**Goal of the exercise:** Lines before the one containing "Italia (351, 101)" are left out; that line and all after it, through the end of the records, must be transcribed exactly.

**Information shown:**

--*--

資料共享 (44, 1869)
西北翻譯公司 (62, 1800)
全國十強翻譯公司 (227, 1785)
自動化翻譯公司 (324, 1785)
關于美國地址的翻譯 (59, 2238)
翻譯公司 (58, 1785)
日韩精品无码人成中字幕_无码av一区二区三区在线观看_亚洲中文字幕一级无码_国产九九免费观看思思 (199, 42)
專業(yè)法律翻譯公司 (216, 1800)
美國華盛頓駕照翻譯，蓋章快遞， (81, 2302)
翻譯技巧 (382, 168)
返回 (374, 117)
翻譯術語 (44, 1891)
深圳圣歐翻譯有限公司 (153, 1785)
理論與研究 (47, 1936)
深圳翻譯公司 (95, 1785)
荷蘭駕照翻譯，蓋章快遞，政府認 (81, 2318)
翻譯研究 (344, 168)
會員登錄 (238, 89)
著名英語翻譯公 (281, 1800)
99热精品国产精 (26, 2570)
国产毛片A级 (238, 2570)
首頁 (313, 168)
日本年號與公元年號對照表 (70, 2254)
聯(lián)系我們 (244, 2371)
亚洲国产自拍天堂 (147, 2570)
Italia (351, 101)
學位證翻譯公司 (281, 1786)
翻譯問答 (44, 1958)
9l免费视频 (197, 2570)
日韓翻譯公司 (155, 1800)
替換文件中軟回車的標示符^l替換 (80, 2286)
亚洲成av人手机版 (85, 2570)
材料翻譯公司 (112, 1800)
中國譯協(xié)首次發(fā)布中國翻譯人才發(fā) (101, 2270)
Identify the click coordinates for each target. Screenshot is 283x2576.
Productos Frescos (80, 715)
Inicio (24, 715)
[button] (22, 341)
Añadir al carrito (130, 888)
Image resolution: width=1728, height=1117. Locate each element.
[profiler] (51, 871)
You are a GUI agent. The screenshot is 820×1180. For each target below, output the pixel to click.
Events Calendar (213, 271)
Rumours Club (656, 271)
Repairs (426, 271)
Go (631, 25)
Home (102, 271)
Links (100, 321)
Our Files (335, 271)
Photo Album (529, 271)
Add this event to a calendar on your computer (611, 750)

--*--

**Task solution:**
Italia (351, 101)
學位證翻譯公司 (281, 1786)
翻譯問答 (44, 1958)
9l免费视频 (197, 2570)
日韓翻譯公司 (155, 1800)
替換文件中軟回車的標示符^l替換 (80, 2286)
亚洲成av人手机版 (85, 2570)
材料翻譯公司 (112, 1800)
中國譯協(xié)首次發(fā)布中國翻譯人才發(fā) (101, 2270)
Identify the click coordinates for each target. Screenshot is 283x2576.
Productos Frescos (80, 715)
Inicio (24, 715)
[button] (22, 341)
Añadir al carrito (130, 888)
Image resolution: width=1728, height=1117. Locate each element.
[profiler] (51, 871)
You are a GUI agent. The screenshot is 820×1180. For each target below, output the pixel to click.
Events Calendar (213, 271)
Rumours Club (656, 271)
Repairs (426, 271)
Go (631, 25)
Home (102, 271)
Links (100, 321)
Our Files (335, 271)
Photo Album (529, 271)
Add this event to a calendar on your computer (611, 750)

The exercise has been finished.